There is intense interest in security, and talks about security. Equally important are issues of how to improve people's livelihoods and basic services such as water, roads, electricity, justice and the rule of law. These issues will determine how Afghan people react to the changing political and security landscape.

Despite the gloom and doom news, Afghanistan has thrown up many positives. More than 2 million children, including girls, regularly attend school. Connectivity has improved with more than 14 million cell phone users. Budgetary systems are improving at the national and municipal levels, which will ensure better accountability and delivery of public services. Yet huge challenges remain.

Afghan security lies in development

Challenge one: Efforts to improve the infrastructure and functions of local governments must be accelerated. In the decade between the two Bonn conferences on Afghanistan, much was done to build national institutions in the country. When it came to building local governments, however, donor impatience led to short cuts.
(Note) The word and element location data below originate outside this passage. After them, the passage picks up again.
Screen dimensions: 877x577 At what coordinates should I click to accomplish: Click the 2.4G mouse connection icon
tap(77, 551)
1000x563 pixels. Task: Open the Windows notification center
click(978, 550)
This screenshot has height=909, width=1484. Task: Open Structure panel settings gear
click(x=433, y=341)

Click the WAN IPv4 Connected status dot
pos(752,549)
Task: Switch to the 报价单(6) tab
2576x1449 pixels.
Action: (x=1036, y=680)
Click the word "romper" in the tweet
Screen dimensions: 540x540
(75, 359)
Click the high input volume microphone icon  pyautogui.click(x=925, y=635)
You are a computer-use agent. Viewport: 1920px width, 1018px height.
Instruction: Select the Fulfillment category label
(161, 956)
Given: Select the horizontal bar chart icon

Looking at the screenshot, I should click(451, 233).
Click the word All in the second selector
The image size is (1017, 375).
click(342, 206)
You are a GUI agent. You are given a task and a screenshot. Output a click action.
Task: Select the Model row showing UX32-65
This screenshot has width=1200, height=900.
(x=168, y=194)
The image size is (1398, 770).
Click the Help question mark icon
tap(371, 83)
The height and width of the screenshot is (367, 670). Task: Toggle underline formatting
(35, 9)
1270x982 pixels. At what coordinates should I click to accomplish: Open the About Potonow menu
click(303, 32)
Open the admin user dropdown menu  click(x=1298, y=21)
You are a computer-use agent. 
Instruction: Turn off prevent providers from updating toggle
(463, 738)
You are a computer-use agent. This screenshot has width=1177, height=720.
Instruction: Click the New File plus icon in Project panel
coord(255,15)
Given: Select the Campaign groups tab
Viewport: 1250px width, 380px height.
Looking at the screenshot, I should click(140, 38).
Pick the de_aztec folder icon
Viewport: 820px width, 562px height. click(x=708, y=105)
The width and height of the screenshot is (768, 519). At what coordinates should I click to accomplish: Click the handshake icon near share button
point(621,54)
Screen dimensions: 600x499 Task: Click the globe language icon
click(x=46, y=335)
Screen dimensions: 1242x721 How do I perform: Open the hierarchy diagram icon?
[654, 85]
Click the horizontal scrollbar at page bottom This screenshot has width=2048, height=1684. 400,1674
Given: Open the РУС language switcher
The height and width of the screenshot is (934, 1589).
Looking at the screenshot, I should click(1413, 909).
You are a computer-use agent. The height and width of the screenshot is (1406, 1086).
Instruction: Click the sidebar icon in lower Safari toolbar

Each donor selected a province to set up its own provincial reconstruction team (PRT) and deliver assistance. The hard slog to build effective local governments seemed time consuming and difficult, and not sufficiently visible to legislatures and people back home. Setting up a PRT with visible results - even if it meant undermining local government capacity - was much easier.

Now as US-led NATO troops withdraw from the Afghanistan we're dealing with the same issue - which was avoided by setting up PRTs - namely, the rebuilding of local government infrastructure without which delivery of services is not possible.

Challenge two: The fear of a sharp drop in aid after 2014 deserves special attention. But even current levels of promised assistance are not flowing through. A mutual accountability pact made in Tokyo pledged about $4 billion a year in assistance to Afghanistan, but less than 50 percent of that has been delivered.

Part of the problem is lack of expertise at the local level to efficiently use this assistance, which will require a buildup of local government. A related issue is that the excess of experienced personnel in key ministries and departments - built up by offering high salaries to attract and retain talent - has created a parallel civil service. The challenge is how to dismantle this parallel structure to create a sustainable Afghan-led civil service, while retaining talented people.

Challenge three: There is a need to create employment for a young and rapidly growing population - especially people between the ages of 18 to 25. A majority of Afghanistan's population depends on agriculture, and revitalizing agricultural growth remains the largest source of job creation and improving livelihoods.